**Vorliegender Auszug:**
Lars EidingerSein oder nicht Sein
Deutschland | 2022 | FSK TBA
Vielleicht ein wenig früh für ein Biopic über Lars Eidinger. Spannend ist es trotzdem, denn Regisseur Reiner Holzemer nähert sich ihm über seine Schauspielkunst und seine künstlerische Biografie. Zum ersten Mal zeigt Deutschlands vielleicht außergewöhnlichster Schauspieler hier, wie er seine Rollen erarbeitet und gibt einen intimen Einblick in seine Arbeitsweise, die von großer Improvisationslust geprägt ist.
Eine Rolle spielen, den Begriff versteht er gar nicht. Er eignet sich seine Rolle an, macht sie zum Schauplatz seiner selbst, legt alles in sie hinein, was in ihm steckt. Er will ihr nicht gerecht werden, sondern sie soll ihm gerecht werden. Er gibt immer 100 Prozent, manchmal vielleicht auch mehr, dann steht er wieder in den Schlagzeilen, doch in diesen Kategorien denkt er nicht. Er arbeitet für sein Leben gern, was soll er denn zu Hause rumsitzen? Dort kann er nicht einmal üben, weil ihm ein Anspielpartner fehlt. Alleine nur für sich funktioniert Schauspielern nicht.

**Aufgabenstellung:**
- A) Fasse den Text über Lars Eidinger in zwei Sätzen zusammen.
- B) Nenne bitte den Regisseur, den der Text über Lars Eidinger angibt.
- C) Knüpf an das Ende des Texts über Lars Eidinger an und schreib ihn weiter.
Die Datensätze werden für die Bearbeitung nicht gebraucht.

**Aufgeführte Datensätze:**
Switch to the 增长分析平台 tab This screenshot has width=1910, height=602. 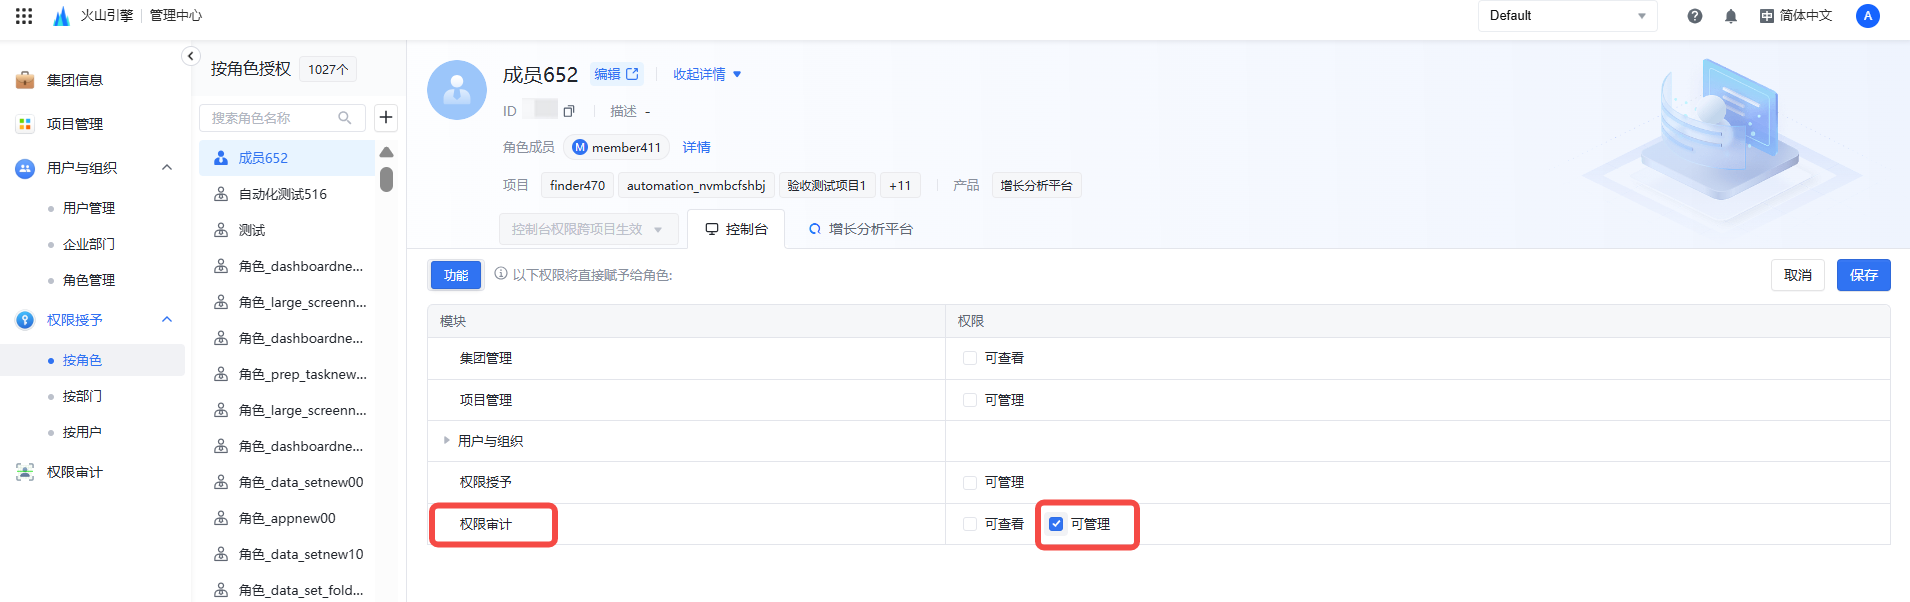coord(861,229)
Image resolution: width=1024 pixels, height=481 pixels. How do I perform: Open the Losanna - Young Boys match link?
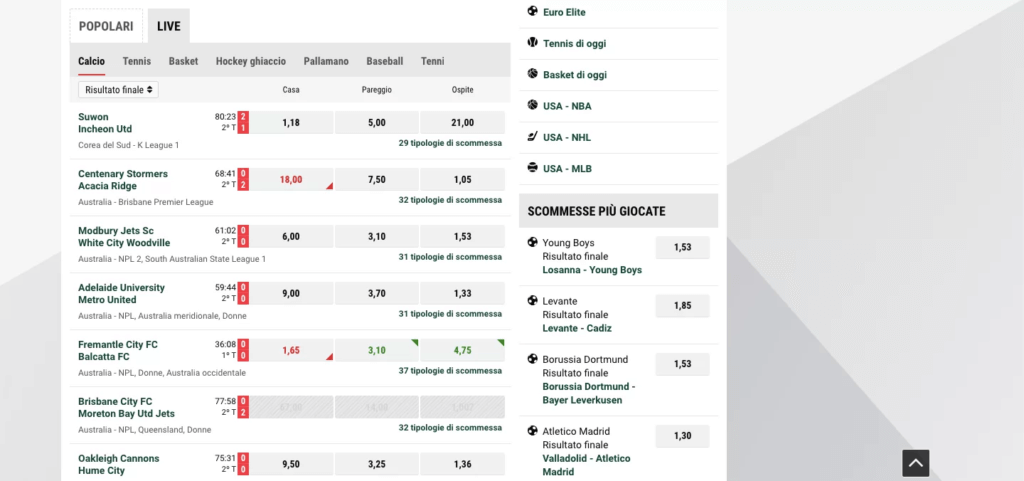click(592, 270)
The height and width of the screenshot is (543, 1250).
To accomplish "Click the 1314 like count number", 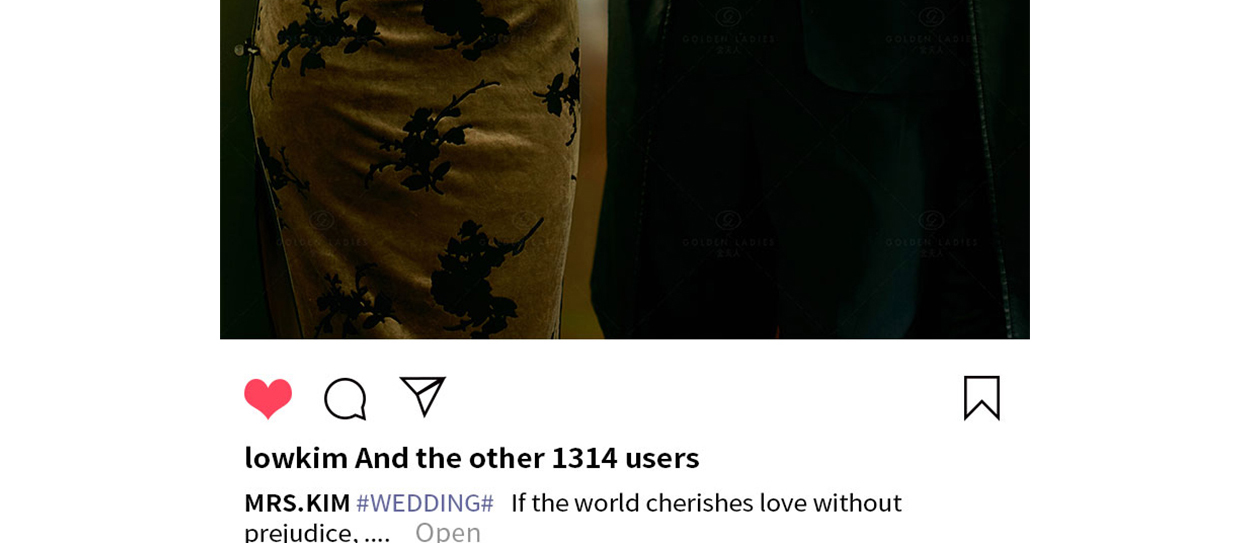I will (584, 457).
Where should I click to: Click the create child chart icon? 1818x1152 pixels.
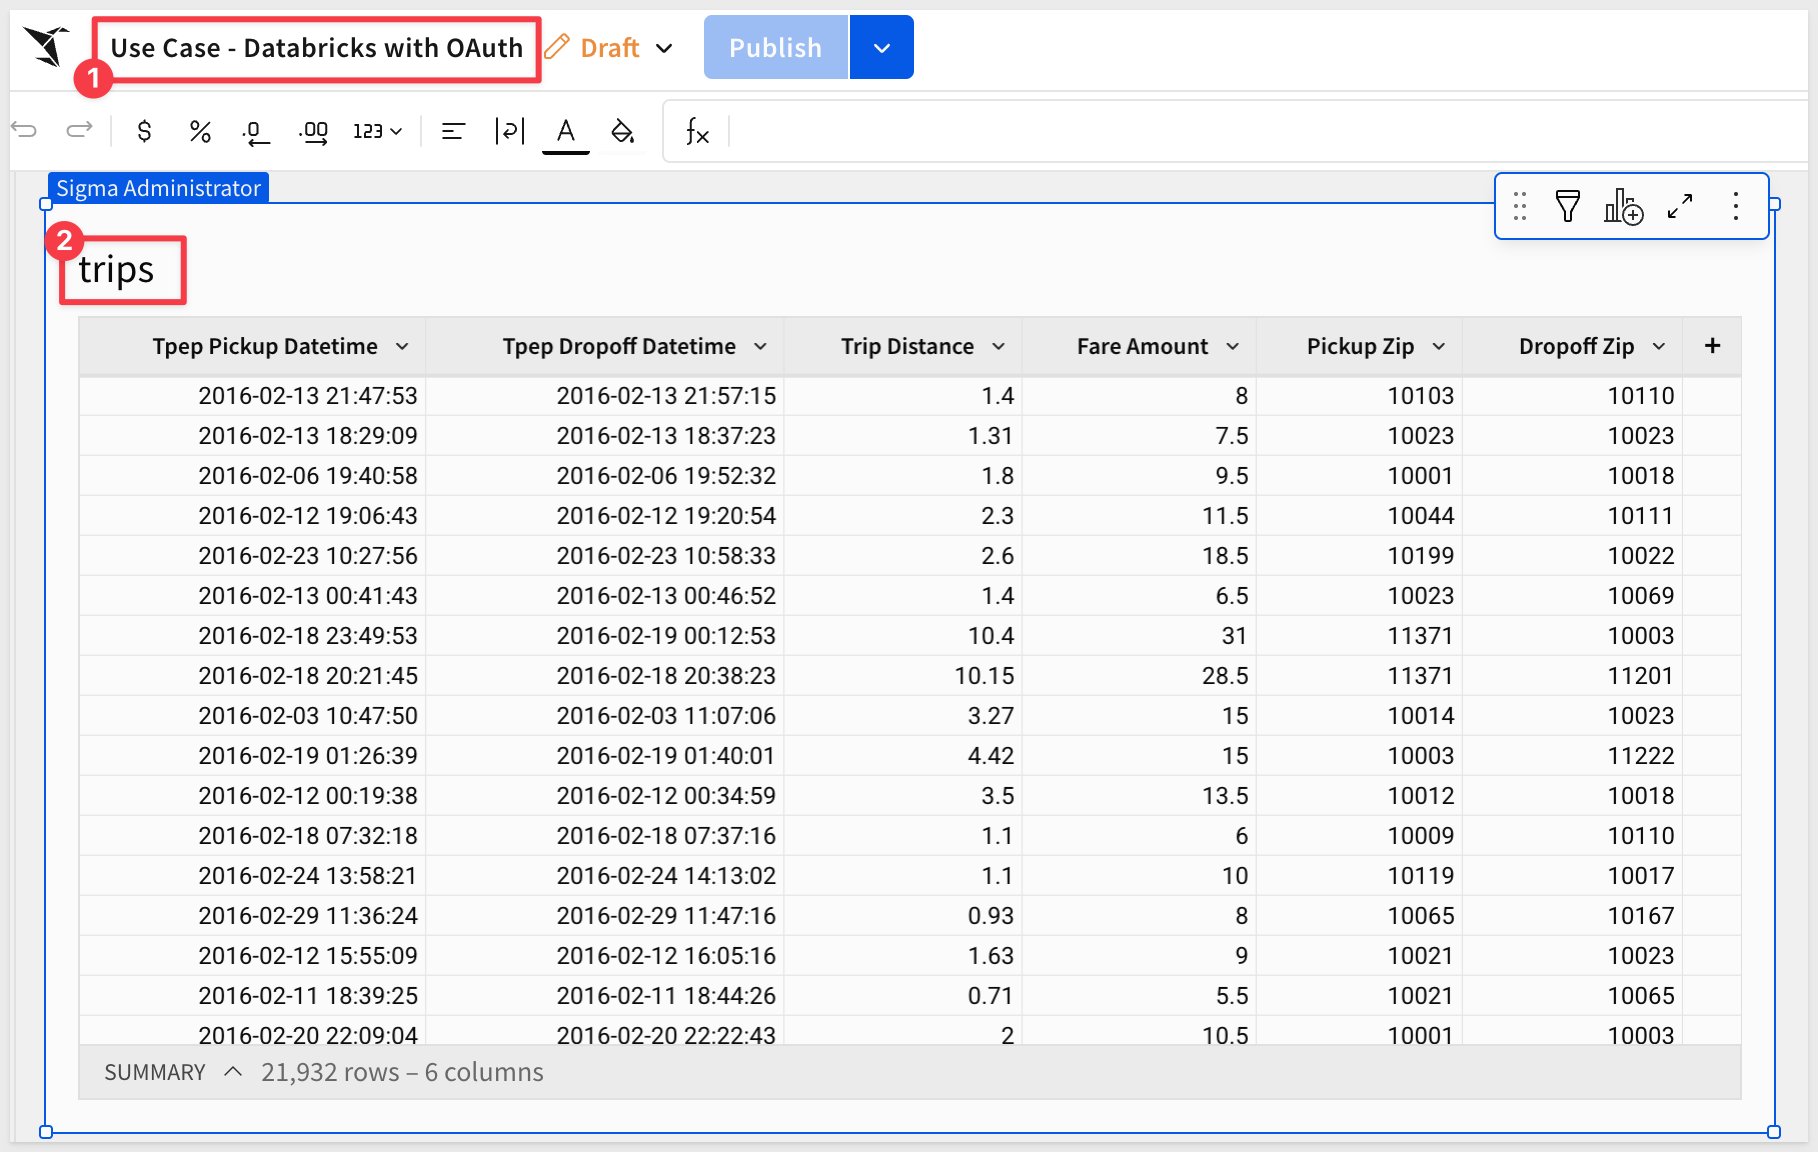click(x=1623, y=207)

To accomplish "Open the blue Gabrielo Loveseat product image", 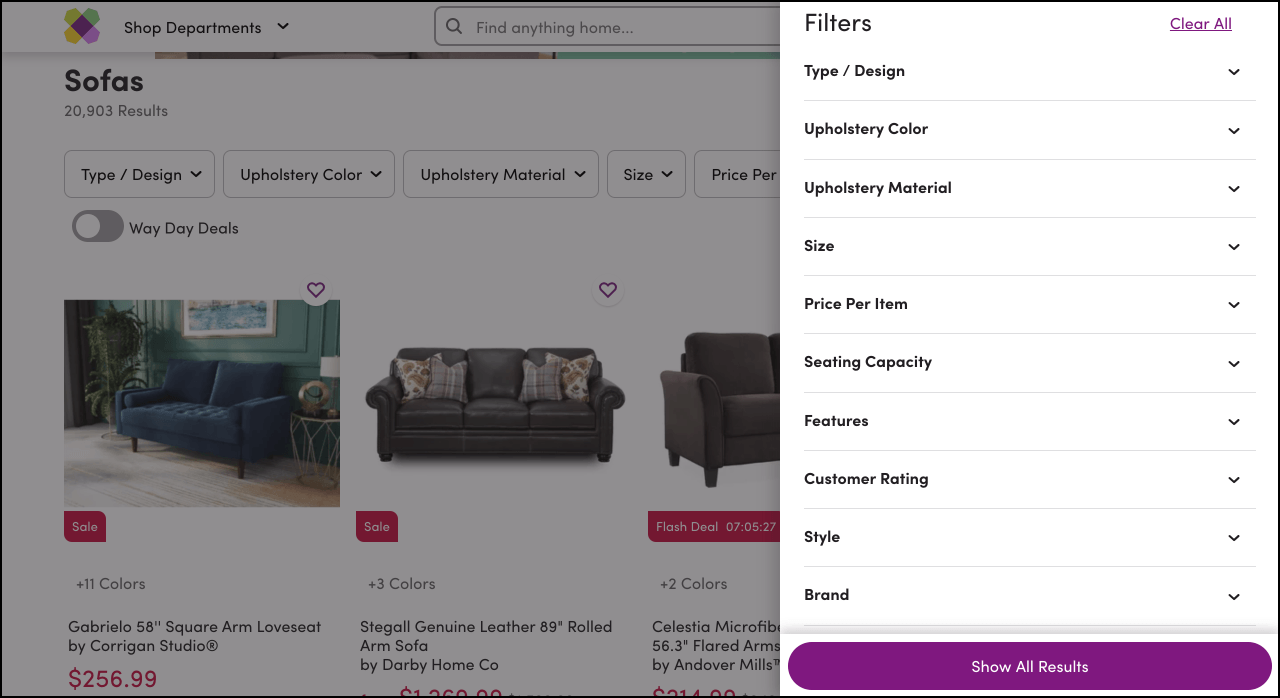I will [x=201, y=403].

**Ergebnisse:**
- A) Regisseur Reiner Holzemer nähert sich Lars Eidinger über dessen Schauspielkunst und künstlerische Biografie, und Eidinger zeigt hier zum ersten Mal, wie er seine Rollen erarbeitet. Seine Arbeitsweise ist von großer Improvisationslust geprägt: Er eignet sich seine Rollen an, gibt immer 100 Prozent und kann zu Hause nicht üben, weil ihm ein Anspielpartner fehlt.

- B) Reiner Holzemer

- C)
Er ist ans Theater gegangen, weil er sich hier verstanden fühlt, zuhause hatte man ihn nie verstanden, und so musste er sich einen anderen Ort suchen. Nicht verstanden fühlt er sich auch von den Kritikern, die seine Bilder mit der Aldi-Tüte vor einem Obdachlosen Camp nicht verstanden haben. “Wollten die auch gar nicht, die wollten nur die Schlagzeile”, sagt er. Trotzdem tangieren ihn solche Zeitungsartikel, denn Theater spielen heißt, sich zu involvieren, Reaktion zu evozieren, egal ob von Publikum oder Presse.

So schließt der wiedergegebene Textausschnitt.